# 'Little h' usage in cosmological simulations

I am running a cosmological simulation and am having some trouble putting things into code units. The physical distance units in my simulation are in terms of $$\text{Mpc/h}$$, where $$h$$ is the dimensionless Hubble parameter. This makes enough sense because, as noted elsewhere, simulations are often scale-free so it makes sense to factor out the $$h$$ dependence and make it explicit. This unit convention is causing me some confusion however. In one calculation I have to do during the simulation, I essentially (ignoring context which I can provide later) have to multiply the speed of light $$c$$ by an inverse distance $$1/x_0$$ which is given in units of $$\text{Mpc/h}$$.

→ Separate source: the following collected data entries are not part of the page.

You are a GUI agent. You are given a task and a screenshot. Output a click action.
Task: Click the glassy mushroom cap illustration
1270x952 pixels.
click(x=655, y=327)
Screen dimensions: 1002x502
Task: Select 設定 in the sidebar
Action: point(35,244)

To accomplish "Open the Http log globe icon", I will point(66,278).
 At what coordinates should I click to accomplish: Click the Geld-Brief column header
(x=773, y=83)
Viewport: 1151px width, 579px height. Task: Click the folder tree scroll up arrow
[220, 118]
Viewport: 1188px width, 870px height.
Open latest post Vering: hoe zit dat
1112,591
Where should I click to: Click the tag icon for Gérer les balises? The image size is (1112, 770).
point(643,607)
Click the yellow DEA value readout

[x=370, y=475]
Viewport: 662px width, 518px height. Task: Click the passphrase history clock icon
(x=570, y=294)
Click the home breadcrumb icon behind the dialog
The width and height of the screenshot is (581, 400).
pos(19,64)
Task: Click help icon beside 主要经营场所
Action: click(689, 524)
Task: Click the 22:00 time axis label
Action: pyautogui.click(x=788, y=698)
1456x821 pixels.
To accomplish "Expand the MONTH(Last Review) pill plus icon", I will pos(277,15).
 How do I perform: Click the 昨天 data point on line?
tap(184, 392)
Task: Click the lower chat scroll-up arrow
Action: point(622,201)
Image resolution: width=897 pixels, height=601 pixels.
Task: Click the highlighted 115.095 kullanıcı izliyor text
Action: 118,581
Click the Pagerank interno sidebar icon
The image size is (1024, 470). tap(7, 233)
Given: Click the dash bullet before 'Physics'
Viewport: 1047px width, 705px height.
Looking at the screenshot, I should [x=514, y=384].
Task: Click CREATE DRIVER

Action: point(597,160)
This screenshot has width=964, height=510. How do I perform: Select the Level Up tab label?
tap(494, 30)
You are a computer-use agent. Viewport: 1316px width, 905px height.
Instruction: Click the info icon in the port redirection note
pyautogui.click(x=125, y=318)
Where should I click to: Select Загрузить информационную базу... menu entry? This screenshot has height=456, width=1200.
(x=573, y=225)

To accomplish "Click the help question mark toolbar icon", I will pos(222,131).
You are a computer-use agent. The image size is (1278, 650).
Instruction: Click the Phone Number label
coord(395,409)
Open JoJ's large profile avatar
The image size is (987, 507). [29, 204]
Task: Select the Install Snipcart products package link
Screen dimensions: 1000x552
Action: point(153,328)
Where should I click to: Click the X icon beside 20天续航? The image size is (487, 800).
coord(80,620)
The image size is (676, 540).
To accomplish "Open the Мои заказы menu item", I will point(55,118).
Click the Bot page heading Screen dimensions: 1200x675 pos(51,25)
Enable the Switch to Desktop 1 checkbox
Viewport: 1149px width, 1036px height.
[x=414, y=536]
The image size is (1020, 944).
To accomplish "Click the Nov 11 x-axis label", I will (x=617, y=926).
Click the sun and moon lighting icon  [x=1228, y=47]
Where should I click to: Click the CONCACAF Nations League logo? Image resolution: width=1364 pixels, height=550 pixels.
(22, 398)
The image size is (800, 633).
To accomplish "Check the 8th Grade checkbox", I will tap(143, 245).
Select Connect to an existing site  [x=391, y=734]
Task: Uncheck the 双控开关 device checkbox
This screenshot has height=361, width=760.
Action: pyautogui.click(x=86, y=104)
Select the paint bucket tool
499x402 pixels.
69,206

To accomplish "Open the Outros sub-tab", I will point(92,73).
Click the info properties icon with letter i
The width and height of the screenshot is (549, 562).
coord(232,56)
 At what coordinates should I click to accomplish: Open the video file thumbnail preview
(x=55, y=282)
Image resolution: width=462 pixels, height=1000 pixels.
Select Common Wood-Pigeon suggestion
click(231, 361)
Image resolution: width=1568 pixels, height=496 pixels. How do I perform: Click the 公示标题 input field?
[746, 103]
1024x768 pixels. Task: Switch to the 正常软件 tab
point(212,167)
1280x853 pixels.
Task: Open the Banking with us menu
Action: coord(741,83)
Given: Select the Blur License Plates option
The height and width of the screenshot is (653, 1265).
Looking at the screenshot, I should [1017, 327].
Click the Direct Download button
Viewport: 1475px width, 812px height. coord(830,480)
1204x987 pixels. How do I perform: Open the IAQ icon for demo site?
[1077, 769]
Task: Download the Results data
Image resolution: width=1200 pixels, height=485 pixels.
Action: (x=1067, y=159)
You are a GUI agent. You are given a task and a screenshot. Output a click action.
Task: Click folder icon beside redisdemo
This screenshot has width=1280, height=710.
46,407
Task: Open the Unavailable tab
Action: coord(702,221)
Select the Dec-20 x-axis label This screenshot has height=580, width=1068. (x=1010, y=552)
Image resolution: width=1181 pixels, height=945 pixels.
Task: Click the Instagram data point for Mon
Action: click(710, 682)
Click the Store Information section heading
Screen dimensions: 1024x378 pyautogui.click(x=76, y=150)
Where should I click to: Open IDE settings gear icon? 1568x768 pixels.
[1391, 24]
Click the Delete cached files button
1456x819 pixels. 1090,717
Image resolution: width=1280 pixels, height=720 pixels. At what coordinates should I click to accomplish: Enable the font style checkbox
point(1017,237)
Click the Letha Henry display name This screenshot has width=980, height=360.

In order to properly have the units cancel, I first put $$c$$ in units of $$\text{Mpc/s}$$ to get $$9.716 \times10^{-15} \text{Mpc/s}$$ However, should I know factor out the $$h$$ dependence? These seems strange to me because in my mind, the value of the speed of light should not depend on the underlying cosmology I have simulated. On the other hand, I feel that I should not cancel units of $$\text{Mpc}$$ with units of $$\text{Mpc/h}$$. To make things concrete, let's assume I have a value of $$h=.7$$. Should I then take the quantity above and multiply it by $$.7$$ to yield $$6.802 \times 10^{-15} \text{(Mpc/h)/s}$$

and use that result in my calculations? I think this situation confuses me because it doesn't involve measurements, where it is clear how $$h$$ can enter, and it involves a constant of nature, which should be independent of the assumed cosmology.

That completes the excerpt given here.